→ **Provided passage**:
========
04/15/2021, 11:26 PM

Great. Thanks for confirming the expectations. Whenever you have time, I'm curious on your thoughts regarding the

simplecalc

library: https://github.com/danthedeckie/simpleeval One idea we're evaluating is (rather than write our own expression language) would be to use a library like this one. The transformer in the middle would take a setting with a list/dict of stream transformations and the transformations might be defined using simplecalc expressions. Curious to your thoughts on of this approach...

johann_du_toit

04/16/2021, 2:18 AM

That sounds fine. I don't think transforming a value is the hard part - simpleeval will do. It's the filtering - quick and easy ways to decide which records to operate on which might be trickier. Let's say I want to insert a new field into a stream. The transformer needs to update schema and record messages - in completely different ways. There's no expression to evaluate at all in that example. But you need to be able to say "if type=schema, and stream=invoices, and whatever else, then add a field at a certain spot in the object with a certain value". I imagine we should also make sure it's not slowing things down significantly when ingesting larges volumes of data.

visch

04/16/2021, 12:49 PM

I'm curious if you're pushing directly into your target_db today or using your own api? API would be fairly trivial for something like tennat id. Today for doing any transformation work the recommendation is really to load the data into your DW then use DBT. Which really does/can work for all the use cases you've mentioned. And also for wink reports it seems like a great fit

visch

04/16/2021, 12:53 PM

I like the idea of the transformation layer, but it gets complicated pretty fast. Not to mention you end up wanting a low code front end which means you really should architect from the beginning how a UI would build the transformations and output them in readable yaml. Then there becomes this big line between do you care about readable yaml or your UI being clean and decisions get made around that can bog down things if your focus is too much on the UI. Gitlabs approach with .gitlab-ci.yml is good I think but it's not easy for anyone to use via a ui.
========
→ **Written exercise**: Copy the forum thread above about stream transformation libraries word for word, from its first line to its last.

(Records for locating described items)
========
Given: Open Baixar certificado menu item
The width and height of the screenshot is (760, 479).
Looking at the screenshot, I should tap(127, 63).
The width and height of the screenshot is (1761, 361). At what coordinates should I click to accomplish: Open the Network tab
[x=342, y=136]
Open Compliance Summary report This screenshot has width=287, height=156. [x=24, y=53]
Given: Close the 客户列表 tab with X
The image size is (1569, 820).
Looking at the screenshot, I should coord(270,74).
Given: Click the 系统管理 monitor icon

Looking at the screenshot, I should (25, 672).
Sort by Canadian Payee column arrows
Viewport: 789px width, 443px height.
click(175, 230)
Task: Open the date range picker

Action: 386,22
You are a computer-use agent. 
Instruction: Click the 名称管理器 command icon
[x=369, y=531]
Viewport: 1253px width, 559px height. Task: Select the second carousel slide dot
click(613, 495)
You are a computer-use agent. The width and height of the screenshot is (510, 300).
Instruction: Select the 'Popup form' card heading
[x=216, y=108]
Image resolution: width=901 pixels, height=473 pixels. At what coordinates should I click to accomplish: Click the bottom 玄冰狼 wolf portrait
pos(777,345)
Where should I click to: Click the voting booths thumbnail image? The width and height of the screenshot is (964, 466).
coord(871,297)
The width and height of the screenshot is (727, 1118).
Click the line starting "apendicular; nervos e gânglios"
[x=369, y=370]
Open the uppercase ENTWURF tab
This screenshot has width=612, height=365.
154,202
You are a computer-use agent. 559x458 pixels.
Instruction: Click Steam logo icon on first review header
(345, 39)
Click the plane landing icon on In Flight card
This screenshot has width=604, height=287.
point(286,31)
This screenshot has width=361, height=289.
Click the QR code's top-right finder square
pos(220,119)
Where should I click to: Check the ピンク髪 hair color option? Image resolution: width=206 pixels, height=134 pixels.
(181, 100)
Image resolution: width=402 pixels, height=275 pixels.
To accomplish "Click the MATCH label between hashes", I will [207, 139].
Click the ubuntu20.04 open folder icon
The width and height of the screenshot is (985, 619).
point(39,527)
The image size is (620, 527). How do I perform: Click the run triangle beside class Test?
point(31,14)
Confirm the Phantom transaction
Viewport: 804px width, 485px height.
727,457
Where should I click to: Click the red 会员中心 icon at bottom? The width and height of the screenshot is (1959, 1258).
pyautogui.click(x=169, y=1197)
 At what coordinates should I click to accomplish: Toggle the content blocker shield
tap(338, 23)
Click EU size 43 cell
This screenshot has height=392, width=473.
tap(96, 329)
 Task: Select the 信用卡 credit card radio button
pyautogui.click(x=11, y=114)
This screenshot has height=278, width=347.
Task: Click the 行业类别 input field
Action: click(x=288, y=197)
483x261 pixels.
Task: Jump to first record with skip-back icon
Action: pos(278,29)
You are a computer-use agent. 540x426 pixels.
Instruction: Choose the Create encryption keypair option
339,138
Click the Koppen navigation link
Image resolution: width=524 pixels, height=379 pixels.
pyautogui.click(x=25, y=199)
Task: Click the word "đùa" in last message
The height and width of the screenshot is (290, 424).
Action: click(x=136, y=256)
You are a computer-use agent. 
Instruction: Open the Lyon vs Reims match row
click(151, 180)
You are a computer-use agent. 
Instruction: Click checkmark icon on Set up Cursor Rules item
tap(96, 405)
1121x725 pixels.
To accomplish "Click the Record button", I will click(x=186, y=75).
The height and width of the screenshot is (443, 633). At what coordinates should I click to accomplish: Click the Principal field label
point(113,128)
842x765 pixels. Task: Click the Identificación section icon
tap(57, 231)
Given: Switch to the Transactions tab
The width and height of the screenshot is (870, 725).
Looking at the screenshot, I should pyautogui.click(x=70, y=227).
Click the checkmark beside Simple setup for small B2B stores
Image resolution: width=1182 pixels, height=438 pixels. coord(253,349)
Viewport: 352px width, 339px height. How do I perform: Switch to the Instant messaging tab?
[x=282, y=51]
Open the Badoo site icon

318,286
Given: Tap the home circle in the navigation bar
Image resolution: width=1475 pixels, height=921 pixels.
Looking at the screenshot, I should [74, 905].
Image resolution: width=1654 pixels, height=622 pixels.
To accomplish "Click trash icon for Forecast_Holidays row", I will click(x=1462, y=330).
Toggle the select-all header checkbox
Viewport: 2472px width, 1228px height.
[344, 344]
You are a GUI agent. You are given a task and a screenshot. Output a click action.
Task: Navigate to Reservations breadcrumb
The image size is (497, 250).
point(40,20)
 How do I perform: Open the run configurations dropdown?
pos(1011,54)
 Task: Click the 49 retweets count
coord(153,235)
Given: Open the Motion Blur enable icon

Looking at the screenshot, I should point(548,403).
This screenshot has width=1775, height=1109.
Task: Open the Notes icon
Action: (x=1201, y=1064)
========
→ **Solution**:
04/15/2021, 11:26 PM

Great. Thanks for confirming the expectations. Whenever you have time, I'm curious on your thoughts regarding the

simplecalc

library: https://github.com/danthedeckie/simpleeval One idea we're evaluating is (rather than write our own expression language) would be to use a library like this one. The transformer in the middle would take a setting with a list/dict of stream transformations and the transformations might be defined using simplecalc expressions. Curious to your thoughts on of this approach...

johann_du_toit

04/16/2021, 2:18 AM

That sounds fine. I don't think transforming a value is the hard part - simpleeval will do. It's the filtering - quick and easy ways to decide which records to operate on which might be trickier. Let's say I want to insert a new field into a stream. The transformer needs to update schema and record messages - in completely different ways. There's no expression to evaluate at all in that example. But you need to be able to say "if type=schema, and stream=invoices, and whatever else, then add a field at a certain spot in the object with a certain value". I imagine we should also make sure it's not slowing things down significantly when ingesting larges volumes of data.

visch

04/16/2021, 12:49 PM

I'm curious if you're pushing directly into your target_db today or using your own api? API would be fairly trivial for something like tennat id. Today for doing any transformation work the recommendation is really to load the data into your DW then use DBT. Which really does/can work for all the use cases you've mentioned. And also for wink reports it seems like a great fit

visch

04/16/2021, 12:53 PM

I like the idea of the transformation layer, but it gets complicated pretty fast. Not to mention you end up wanting a low code front end which means you really should architect from the beginning how a UI would build the transformations and output them in readable yaml. Then there becomes this big line between do you care about readable yaml or your UI being clean and decisions get made around that can bog down things if your focus is too much on the UI. Gitlabs approach with .gitlab-ci.yml is good I think but it's not easy for anyone to use via a ui.